UPLIFTING Guerrero and Bauzys. Photo: THOMAS NOLA-RION
The cat is back; the clock is back; the fire is back. And they’re all brought to life by dancers in Festival Ballet Providence’s reprise of Viktor Plotnikov’s Cinderella (April 30 through May 2 at the VMA Arts & Cultural Center).
This is not your ordinary Cinderella, even though it is performed to Sergei Prokofiev’s 1943 score. There have been several ballet versions since Cinderella premiered in 1945, but Festival’s artistic director Mijhailo Djuric wanted something original for his company, and he turned to Boston-based choreographer Plotnikov.
The ballet premiered — to great success — in 2007, but the rehearsal time for something that is in the process of being created never seems long enough. Djuric likens it to painting something and letting it sit for a few months before exhibiting it. That opportunity didn’t exist for Cinderella until he made a decision to do it again and, in consultations with Plotnikov, they agreed that some revisions could make the ballet even better.

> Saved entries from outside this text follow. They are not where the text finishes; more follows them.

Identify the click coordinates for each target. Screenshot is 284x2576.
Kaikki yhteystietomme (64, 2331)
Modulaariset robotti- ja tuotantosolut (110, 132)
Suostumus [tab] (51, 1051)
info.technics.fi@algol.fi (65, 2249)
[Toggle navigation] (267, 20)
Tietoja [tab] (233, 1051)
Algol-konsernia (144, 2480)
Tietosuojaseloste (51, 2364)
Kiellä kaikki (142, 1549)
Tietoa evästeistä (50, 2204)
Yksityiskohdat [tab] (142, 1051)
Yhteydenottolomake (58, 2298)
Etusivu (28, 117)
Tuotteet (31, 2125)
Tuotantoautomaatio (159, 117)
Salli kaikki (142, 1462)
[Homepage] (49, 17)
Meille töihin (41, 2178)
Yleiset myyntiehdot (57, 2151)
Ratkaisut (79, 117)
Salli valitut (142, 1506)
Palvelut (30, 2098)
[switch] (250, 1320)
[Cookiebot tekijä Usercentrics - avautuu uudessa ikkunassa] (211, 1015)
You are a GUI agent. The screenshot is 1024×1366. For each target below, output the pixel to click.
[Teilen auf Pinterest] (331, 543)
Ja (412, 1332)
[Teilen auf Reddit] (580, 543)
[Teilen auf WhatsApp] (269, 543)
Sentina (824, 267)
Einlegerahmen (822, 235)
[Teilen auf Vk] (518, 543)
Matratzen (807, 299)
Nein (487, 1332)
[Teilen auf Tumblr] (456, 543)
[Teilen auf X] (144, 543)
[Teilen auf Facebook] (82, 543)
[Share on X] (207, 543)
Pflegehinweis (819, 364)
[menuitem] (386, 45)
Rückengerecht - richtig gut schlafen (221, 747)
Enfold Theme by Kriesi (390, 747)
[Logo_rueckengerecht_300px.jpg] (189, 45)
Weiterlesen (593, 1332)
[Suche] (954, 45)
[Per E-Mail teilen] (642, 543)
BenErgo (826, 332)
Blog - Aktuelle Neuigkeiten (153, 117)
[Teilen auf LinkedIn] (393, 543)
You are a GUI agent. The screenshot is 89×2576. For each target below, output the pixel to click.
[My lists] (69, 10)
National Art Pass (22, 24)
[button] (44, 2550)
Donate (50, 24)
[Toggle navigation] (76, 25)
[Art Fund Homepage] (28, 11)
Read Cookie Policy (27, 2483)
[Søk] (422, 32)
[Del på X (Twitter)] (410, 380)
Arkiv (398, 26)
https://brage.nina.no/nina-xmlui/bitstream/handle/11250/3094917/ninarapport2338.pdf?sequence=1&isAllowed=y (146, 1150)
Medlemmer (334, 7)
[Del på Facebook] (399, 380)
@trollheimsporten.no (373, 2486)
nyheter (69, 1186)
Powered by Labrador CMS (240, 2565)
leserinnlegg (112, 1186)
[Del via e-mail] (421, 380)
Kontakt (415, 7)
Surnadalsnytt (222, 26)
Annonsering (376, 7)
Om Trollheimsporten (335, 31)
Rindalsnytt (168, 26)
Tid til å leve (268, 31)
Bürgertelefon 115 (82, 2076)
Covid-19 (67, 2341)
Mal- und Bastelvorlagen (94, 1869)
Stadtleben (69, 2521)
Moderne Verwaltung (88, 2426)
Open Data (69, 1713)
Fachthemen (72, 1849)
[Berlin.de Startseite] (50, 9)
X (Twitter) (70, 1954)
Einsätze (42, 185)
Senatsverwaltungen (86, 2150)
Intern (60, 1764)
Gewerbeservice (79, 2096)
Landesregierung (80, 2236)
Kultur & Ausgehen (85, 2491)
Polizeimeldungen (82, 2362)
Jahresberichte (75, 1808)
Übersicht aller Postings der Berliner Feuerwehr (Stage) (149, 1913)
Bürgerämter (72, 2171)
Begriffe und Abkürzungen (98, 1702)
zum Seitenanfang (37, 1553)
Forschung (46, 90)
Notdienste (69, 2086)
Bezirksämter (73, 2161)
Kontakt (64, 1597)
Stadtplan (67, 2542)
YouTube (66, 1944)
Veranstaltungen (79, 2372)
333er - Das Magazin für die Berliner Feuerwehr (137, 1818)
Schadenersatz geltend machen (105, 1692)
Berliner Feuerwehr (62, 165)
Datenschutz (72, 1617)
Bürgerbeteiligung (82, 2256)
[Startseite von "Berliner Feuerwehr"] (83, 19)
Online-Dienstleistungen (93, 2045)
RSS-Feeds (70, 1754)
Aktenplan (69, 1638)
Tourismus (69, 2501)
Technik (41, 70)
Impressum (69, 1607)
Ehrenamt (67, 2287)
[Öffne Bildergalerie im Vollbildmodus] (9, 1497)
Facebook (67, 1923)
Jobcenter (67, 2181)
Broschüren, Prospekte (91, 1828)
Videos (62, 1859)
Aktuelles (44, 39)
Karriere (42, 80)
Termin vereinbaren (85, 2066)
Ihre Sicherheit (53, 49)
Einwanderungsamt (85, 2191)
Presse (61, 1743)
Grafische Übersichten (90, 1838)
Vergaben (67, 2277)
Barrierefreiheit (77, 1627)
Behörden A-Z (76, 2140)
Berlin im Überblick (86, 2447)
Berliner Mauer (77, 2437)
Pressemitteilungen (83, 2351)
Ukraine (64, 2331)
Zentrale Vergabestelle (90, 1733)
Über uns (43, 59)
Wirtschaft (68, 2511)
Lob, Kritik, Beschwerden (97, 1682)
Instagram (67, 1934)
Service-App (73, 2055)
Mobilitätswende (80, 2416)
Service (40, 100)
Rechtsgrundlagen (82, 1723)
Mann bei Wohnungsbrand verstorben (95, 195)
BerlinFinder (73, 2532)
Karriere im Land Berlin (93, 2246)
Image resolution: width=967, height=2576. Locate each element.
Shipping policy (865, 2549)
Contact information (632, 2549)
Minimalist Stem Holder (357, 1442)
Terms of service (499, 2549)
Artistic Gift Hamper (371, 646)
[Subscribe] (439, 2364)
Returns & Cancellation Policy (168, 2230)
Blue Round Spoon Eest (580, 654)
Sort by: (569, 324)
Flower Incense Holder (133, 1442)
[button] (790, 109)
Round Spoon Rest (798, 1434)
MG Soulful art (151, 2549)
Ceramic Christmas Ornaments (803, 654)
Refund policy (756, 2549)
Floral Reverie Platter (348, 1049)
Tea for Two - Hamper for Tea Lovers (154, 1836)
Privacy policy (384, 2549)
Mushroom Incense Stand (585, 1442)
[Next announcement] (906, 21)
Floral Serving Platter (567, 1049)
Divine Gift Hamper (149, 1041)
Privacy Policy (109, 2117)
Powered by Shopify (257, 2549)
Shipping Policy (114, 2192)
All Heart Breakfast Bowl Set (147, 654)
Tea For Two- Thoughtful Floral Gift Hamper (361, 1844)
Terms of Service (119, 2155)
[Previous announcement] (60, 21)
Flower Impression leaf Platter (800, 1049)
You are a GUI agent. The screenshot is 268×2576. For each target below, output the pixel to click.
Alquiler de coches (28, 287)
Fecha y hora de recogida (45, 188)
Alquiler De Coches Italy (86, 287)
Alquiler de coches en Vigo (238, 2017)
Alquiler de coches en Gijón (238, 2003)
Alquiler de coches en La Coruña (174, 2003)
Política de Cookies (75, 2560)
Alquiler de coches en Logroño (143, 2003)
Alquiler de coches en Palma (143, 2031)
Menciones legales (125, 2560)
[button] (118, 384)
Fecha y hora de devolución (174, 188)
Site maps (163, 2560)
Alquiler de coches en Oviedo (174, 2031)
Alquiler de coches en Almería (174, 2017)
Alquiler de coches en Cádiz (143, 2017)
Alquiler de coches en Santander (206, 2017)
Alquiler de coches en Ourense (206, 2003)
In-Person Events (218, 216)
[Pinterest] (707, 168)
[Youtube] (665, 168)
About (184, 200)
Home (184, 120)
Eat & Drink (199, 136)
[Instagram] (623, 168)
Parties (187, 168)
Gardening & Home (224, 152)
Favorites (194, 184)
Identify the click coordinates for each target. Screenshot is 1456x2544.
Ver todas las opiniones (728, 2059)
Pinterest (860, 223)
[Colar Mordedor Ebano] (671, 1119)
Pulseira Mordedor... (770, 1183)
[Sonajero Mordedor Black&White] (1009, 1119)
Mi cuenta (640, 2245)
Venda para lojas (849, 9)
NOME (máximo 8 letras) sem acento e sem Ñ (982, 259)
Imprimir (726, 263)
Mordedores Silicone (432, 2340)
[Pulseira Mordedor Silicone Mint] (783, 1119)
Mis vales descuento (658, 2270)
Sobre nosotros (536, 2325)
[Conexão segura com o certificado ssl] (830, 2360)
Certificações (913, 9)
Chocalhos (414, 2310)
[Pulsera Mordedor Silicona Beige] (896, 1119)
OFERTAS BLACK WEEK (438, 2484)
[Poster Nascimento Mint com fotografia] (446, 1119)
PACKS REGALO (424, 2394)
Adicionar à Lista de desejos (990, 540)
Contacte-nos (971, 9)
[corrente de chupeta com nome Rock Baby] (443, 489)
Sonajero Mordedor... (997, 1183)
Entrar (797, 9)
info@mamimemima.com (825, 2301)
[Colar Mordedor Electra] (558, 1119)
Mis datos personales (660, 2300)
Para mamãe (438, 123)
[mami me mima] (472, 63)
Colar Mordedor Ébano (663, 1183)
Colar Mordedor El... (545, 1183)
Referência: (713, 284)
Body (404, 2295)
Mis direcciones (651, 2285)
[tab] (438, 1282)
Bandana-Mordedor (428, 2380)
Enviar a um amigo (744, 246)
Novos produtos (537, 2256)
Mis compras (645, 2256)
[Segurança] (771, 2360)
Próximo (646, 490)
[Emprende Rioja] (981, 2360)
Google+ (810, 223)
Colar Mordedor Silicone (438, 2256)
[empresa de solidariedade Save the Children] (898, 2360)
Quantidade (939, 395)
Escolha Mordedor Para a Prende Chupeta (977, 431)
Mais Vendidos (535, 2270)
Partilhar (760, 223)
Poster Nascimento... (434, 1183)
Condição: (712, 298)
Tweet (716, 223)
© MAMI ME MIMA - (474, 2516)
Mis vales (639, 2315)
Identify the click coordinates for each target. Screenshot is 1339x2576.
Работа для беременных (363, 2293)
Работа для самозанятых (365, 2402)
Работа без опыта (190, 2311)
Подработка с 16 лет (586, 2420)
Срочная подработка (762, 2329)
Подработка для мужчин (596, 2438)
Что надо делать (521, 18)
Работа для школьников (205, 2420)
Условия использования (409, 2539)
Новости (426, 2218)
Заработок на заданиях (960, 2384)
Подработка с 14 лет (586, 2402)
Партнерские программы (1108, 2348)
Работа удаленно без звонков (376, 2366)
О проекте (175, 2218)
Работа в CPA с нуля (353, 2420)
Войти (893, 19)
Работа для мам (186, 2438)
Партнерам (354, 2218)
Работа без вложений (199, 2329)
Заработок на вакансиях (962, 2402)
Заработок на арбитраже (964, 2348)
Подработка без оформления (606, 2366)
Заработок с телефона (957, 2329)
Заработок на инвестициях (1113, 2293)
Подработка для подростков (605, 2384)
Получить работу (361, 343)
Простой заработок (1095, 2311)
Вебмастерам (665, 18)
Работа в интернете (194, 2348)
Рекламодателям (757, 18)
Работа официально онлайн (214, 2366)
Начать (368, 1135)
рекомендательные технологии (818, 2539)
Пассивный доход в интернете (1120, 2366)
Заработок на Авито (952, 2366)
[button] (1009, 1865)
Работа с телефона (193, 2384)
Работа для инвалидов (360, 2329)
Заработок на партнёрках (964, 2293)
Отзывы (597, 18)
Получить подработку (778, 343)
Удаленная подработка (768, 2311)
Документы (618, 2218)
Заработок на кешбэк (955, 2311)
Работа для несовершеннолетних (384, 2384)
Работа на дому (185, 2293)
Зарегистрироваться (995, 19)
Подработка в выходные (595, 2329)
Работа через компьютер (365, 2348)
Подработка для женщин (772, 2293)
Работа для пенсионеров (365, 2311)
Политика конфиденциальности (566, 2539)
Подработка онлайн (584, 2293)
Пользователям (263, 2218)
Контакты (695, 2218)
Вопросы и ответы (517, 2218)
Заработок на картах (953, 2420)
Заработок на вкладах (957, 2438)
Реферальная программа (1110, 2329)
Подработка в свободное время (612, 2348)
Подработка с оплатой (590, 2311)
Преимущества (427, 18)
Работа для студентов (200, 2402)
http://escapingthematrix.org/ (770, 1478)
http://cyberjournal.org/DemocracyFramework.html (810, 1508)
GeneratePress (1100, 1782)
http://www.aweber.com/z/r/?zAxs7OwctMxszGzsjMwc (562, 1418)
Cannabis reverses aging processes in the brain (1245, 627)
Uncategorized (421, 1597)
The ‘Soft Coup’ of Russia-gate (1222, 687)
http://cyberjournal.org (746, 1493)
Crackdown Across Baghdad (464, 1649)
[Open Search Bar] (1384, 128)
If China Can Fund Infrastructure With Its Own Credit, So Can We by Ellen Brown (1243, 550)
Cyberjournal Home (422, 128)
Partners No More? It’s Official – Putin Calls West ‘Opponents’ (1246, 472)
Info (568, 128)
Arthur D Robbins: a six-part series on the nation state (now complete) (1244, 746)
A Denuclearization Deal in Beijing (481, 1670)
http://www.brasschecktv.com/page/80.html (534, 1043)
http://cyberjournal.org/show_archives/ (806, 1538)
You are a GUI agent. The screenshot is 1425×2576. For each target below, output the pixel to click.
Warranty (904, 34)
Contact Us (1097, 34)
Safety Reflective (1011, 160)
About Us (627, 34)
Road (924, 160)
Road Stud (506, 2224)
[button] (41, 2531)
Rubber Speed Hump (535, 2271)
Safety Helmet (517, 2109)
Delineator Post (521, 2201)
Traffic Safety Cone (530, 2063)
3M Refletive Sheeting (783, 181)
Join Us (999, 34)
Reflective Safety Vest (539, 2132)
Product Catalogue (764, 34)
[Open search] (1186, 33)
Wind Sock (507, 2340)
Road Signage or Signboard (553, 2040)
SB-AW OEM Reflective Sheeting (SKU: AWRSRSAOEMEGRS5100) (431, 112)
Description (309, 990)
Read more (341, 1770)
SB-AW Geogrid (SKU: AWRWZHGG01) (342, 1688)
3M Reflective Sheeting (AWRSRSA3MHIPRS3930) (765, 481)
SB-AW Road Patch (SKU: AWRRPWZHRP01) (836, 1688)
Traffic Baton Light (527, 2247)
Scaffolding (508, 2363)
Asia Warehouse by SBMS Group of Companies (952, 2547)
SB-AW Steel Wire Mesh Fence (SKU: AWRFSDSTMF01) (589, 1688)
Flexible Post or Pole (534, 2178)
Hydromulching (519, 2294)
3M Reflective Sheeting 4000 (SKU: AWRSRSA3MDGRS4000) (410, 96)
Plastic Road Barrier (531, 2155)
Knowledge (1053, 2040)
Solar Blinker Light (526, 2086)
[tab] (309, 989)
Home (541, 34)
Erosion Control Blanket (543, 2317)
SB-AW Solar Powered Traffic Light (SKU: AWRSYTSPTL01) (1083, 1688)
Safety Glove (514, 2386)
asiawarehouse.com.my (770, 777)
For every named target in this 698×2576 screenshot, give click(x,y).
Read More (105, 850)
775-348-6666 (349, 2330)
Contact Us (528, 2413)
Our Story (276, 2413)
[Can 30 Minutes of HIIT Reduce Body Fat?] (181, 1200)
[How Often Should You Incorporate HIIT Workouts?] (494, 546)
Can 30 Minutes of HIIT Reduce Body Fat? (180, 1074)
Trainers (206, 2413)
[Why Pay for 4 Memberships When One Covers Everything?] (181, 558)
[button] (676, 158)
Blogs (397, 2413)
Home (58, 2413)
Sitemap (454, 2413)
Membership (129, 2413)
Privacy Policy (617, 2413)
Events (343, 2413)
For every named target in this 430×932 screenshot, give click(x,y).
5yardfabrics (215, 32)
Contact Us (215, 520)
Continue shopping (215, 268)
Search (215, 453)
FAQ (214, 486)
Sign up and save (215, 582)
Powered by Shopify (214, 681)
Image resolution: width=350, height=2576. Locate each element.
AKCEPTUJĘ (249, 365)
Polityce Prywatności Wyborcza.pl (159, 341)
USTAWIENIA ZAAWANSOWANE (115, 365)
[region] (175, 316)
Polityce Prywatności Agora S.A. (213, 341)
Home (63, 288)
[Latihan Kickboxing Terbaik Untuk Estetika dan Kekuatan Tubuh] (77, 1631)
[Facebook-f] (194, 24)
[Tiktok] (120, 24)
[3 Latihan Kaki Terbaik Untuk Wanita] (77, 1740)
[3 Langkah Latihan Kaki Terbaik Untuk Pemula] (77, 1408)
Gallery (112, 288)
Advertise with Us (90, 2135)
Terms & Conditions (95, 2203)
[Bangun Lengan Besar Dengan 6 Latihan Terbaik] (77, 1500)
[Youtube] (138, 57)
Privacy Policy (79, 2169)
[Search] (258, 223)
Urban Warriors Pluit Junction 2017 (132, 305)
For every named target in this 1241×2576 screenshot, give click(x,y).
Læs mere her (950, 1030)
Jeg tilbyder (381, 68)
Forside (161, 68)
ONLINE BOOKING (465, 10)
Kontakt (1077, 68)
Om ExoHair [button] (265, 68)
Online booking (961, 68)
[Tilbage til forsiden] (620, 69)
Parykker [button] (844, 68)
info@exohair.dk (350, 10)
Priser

That was particularly true for Act I, where they wanted to make sure that the audience could tell “who is who and what is happening,” in Djuric’s words.
“It is still a story ballet, though it is done with a different vocabulary that’s not classical,” he explains. “The story needs to be told well, and Viktor’s an excellent storyteller.”
Plotnikov’s full-length work with Festival began with Carmen and The Widow’s Broom and garnered national attention for Loof and Let Dime, set to Robert Wilson’s prose poem, and Coma, a meditation on illness and death.
In Cinderella, as in Chris Van Allsburg’s The Widow’s Broom, the story is ostensibly for children, though the themes and the emotional content have appealed to generations of adults. In Plotnikov’s vision, Cinderella is a very positive person, coping with life’s vagaries with a child-like optimism.
Thus, the ballet opens with a playful cat (Ilya Burov) who amuses Cinderella (Leticia Guerrero/Vilia Putrius) and becomes a kind of mascot for her. Her two stepsisters (Erica Chipp, Lauren Menger, and Jennifer Ricci alternate roles) and stepmother (Lauren Knightly or Vilia Putrius) are rude and downright mean to her, but she rises above it and seeks out her father (Mark Harootian) for comfort.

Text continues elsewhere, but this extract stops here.